Artificial Intelligence and Data Privacy

November 8, 2023 Jessica Brown

Legislators are increasingly regulating artificial intelligence through privacy statutes and tech regulations. Article 22 of the EU’s General Data Protection Regulation governs automated decision-making requiring companies to both provide notice where automated decisions are made and human review of decisions is required. Draft legislation, specifically the American Data Privacy and Protection Act, would require large data holders to conduct algorithm impact assessments where there is a risk of harm to an individual or group when processing personal data. Additionally, companies that develop AI must comply with laws where the AI is used, not just where it is developed. Privacy is further implicated by generative AI, which uses neural networks to identify patterns and structures within existing data.

The Federal Trade Commission is investigating OpenAI, one of the leading providers of large language models, about concerns that ChatGPT can publish false information about individuals. Privacy regulators across Europe and Canada have expressed concern about the use of personal data to train large language models as well as individuals’ ability to block usage of their data for this purpose. A suit is pending in California requesting regarding the scraping of personal data to train generative AI engines. On the regulatory front, the EU is contemplating an AI Act that would govern the development and use of AI systems from conception to going to market. In the U.S., the White House and other Federal agencies are looking at an overall national AI strategy and AI governance more generally. And states and localities are considering and enacting measures. As AI grows in importance, governments will want to make sure companies are thinking about the risks and benefits of the technology.
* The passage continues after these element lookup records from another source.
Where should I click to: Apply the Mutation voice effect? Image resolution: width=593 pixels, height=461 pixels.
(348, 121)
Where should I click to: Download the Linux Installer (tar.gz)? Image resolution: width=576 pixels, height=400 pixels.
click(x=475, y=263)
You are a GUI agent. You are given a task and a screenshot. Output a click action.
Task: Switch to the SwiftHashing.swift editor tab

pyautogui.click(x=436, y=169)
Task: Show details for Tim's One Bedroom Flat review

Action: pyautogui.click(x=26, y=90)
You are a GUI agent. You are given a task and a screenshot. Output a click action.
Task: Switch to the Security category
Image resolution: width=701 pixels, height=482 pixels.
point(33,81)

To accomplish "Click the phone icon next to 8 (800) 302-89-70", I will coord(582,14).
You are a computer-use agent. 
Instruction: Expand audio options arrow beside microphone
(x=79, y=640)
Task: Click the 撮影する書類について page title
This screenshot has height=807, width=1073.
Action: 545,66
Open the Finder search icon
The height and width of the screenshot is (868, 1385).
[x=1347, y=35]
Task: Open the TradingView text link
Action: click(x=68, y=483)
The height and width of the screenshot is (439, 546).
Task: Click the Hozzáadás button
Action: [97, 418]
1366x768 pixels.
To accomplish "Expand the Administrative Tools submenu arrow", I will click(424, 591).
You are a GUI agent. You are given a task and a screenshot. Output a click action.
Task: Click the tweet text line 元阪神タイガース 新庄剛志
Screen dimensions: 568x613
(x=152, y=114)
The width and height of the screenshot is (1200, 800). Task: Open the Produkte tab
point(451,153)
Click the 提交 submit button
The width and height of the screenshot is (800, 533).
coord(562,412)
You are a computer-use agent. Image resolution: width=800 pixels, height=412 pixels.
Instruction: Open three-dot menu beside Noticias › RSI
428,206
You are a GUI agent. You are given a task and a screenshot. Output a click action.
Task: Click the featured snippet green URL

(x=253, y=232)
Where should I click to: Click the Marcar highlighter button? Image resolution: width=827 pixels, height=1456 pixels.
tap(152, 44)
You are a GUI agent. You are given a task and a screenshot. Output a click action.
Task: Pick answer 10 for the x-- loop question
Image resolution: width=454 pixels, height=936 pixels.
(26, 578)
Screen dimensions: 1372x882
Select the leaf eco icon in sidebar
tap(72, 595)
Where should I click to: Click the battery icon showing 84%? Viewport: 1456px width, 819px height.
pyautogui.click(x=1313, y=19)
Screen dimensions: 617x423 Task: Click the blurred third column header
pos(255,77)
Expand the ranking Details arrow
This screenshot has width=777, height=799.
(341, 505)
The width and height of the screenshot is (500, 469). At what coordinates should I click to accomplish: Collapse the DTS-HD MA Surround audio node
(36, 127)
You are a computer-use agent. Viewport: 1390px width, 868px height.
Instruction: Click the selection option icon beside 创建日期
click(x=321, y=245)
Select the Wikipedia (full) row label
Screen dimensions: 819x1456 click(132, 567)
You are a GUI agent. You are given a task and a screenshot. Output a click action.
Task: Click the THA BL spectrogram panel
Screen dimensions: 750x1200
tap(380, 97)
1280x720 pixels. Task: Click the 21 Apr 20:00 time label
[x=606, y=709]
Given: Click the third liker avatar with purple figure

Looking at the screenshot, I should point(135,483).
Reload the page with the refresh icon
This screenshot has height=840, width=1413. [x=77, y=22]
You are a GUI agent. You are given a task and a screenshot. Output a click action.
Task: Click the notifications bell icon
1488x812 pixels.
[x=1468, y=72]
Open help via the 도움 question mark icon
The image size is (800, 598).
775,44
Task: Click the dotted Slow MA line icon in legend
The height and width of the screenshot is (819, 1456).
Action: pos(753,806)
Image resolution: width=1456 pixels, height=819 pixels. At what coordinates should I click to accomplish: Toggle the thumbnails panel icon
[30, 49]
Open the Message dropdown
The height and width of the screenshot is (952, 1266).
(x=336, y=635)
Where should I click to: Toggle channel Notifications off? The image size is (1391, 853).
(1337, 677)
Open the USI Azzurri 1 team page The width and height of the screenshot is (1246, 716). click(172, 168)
AI necessarily implicates ethical considerations, and companies need to consider the following key principles. People trust companies and brands that protect the data they collect by providing proper security and letting people know how their data will be used. people may be less willing to share data in the absence of protections. This could impede AI development because AI runs on data. Companies that want to sell data across the U.S. and globally, must comply with existing legal regimes elsewhere. But even regulation does not exist, companies can take steps to build trust.

Transparency in how data is used also builds trust with customers. Companies should make efforts to protect privacy by de-identifying, or anonymizing, data. In that arena, tokenization is key because it can help pass essential attributes while also shielding the identity of individuals, which in return reduces risk of data loss or breach. Identities can be re-associated when the content generated by the large language model returns. And, companies should have the right contractual terms in place that and are comfortable with their privacy programs and controls.

Data is essential to AI technology, so data quality is essential to high-value outputs. “Clean” data that is free of errors is important, as is representativeness, meaning the data used to develop the AI system needs to reflect the communities on which it will have an effect. This includes eliminating or ameliorating potential bias. As such, protected characteristics should not be a part of the data the AI system acts upon. Then, where appropriate, companies should do bias studies to test whether the algorithm exhibits bias in some way and then make adjustments as needed. This is not only the right thing to do, but not doing so would open companies up to tort liability and anti-discrimination laws like Title VII of the Civil Rights Act in the case of employment discrimination.

The best way to address the above items is to have a strong AI governance program which requires thinking about what the system is trying to do and the data that is used to derive results. AI’s full potential can be realized in a way that benefits all with governance that embodies transparency, privacy, ethical design, and human oversight.